■ **Given text**:
******
There are actually two wholly separate differential equations. This means that we can solve for the concentration of A first, then use this solution to solve for the concentration of B and ultimately the mass. Let us begin.

The first thing we must note is that the question does not supply us with the needed initial conditions. This means we must come up with them from physical or logical sense.
What do we know about the tanks at t=0?
We know that they do not contain any of the solute. Thus, we can write
sigma_A (0)= 0 (1)

This states exactly what we have said in words; the tank holds no solute at time t = 0. We can write the same thing for tank B.
With the initial conditions set, we can now solve the problem. First, let us begin by finding the concentration of tank A. The governing differential equation is

(dsigma_A)/dt+v/V sigma_A=m/V (2)

To solve any differential equation, we need to solve it twice: once for the homogeneous solution, and another for the so called particular solution.
We begin by solving for the homogeneous solution. To do this, we set the right hand side (the forcing function, which here is constant) to zero.

(dsigma_A)/dt+v/V sigma_A=0 (3)

The solution of this particular Ordinary Differential Equation (ODE) is attained by making the guess

sigma_(A,h)=C_1 e^Lt (4)

Here, C1 is a constant coefficient and the subscript h denotes the homogeneous solution. Differentiating equation (4) with respect to t gives:

(dsigma_(A,h))/dt=C_1 Le^Lt

Plugging this and (4) into equation (3) then results in:

C_1 Le^Lt+v/V C_1 e^Lt=0

Factoring,

C_1 e^Lt (L+v/V)=0

Because we want a non trivial solution, the coefficient must be nonzero. Thus, we must have the following to be true.

L+v/V=0
Or
L=-v/V

Thus, plugging this into (4) we get the homogeneous solution.

sigma_(A,h)=C_1 e^Lt=C_1 e^(-vt/V) (5)

For the particular solution, we must make a guess similar to the forcing function (the right hand term) in our original ODE (equation 2). We see that this is a constant (independent of t). Our guess then needs to only be a constant.

sigma_(A,p)=C_2 (6)

Where C_2 is a constant and p stands for particular. The derivative of a constant is zero, so plugging (6) into (2) gives us

(vC_2)/V=m/V

Thus,
C_2=m/v

The solution is then the sum of the particular (5) and homogeneous (6).

sigma_A= sigma_(A,p)+sigma_(A,h)=m/v+ C_1 e^(-vt/V) (7)

Finally, we can apply the initial condition (1) to (7) to solve for the unknown constant. Doing this:

0=m/v+ C_1 e^(-v*0/V)=m/v+C_1 => C_1= -m/v

After rewriting (7),

sigma_A=m/v (1- e^(-vt/V) ) (8)
******
■ **Goal 1**: Shift every coordinate in the answers of the item position entries by adding 118, and write out again only the lines between the line holding "Task: Toggle heart" and the line holding "click(886, 588)", inclusive, with all other wording kept.

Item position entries
******
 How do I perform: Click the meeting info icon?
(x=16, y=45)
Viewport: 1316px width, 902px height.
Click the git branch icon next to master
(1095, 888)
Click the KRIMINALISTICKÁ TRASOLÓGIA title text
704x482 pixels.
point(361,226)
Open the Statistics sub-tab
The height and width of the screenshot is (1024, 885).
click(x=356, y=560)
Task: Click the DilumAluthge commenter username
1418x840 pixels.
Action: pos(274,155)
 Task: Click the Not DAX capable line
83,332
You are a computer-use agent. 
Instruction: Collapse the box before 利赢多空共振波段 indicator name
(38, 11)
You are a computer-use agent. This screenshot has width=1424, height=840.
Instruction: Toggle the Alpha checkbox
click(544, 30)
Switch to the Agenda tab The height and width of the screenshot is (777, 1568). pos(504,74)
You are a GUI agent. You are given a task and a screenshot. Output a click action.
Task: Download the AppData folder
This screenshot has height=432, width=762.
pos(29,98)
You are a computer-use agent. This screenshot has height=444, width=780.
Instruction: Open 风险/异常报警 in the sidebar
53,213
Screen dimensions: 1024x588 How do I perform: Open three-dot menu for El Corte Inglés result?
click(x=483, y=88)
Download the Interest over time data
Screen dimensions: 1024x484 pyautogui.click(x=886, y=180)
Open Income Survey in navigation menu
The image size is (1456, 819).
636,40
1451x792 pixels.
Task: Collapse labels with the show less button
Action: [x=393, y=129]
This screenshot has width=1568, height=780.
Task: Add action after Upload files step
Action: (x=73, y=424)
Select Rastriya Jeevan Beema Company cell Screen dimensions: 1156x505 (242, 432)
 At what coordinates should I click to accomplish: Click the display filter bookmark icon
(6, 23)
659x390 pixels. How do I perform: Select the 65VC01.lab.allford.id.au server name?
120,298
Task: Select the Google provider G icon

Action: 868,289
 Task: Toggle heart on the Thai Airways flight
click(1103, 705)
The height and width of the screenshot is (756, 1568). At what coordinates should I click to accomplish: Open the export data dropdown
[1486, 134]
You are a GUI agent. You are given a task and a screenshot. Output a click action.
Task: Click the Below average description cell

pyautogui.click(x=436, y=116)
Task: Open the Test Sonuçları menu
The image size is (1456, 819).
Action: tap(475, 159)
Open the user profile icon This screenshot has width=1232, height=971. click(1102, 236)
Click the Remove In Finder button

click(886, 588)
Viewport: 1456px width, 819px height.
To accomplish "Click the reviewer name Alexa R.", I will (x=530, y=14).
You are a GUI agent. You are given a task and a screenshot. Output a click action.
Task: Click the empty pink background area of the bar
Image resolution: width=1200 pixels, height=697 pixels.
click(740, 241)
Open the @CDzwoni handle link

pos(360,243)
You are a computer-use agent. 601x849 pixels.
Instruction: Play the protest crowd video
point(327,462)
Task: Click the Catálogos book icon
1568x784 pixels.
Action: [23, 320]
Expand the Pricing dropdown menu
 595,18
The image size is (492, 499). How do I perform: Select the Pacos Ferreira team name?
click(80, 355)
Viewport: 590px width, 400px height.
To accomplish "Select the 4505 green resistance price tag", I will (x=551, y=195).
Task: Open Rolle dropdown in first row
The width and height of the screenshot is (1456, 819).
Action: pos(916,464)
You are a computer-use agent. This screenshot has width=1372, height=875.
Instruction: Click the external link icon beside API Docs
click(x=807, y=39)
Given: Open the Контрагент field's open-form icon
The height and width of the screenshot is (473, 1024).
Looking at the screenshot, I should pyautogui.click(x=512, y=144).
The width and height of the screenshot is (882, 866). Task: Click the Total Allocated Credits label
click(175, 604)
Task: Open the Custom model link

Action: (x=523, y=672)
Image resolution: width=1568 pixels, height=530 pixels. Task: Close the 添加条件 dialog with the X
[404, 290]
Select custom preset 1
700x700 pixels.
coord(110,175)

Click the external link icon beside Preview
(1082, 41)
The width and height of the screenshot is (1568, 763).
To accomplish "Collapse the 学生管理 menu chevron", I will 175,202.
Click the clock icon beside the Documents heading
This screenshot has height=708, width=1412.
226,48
******
■ **Goal 2**: Copy the passage of the worked solution between "With the initial" and "sigma_(A,h)=C_1 e^Lt (4)", inclusive, switching "homogeneous" to "complementary" throughout.

■ **Complete response 1**:
 Task: Toggle heart on the Thai Airways flight
click(1221, 823)
The height and width of the screenshot is (756, 1568). At what coordinates should I click to accomplish: Open the export data dropdown
[1604, 252]
You are a GUI agent. You are given a task and a screenshot. Output a click action.
Task: Click the Below average description cell

pyautogui.click(x=554, y=234)
Task: Open the Test Sonuçları menu
The image size is (1456, 819).
Action: tap(593, 277)
Open the user profile icon This screenshot has width=1232, height=971. click(1220, 354)
Click the Remove In Finder button

click(1004, 706)

■ **Complete response 2**:
With the initial conditions set, we can now solve the problem. First, let us begin by finding the concentration of tank A. The governing differential equation is

(dsigma_A)/dt+v/V sigma_A=m/V (2)

To solve any differential equation, we need to solve it twice: once for the complementary solution, and another for the so called particular solution.
We begin by solving for the complementary solution. To do this, we set the right hand side (the forcing function, which here is constant) to zero.

(dsigma_A)/dt+v/V sigma_A=0 (3)

The solution of this particular Ordinary Differential Equation (ODE) is attained by making the guess

sigma_(A,h)=C_1 e^Lt (4)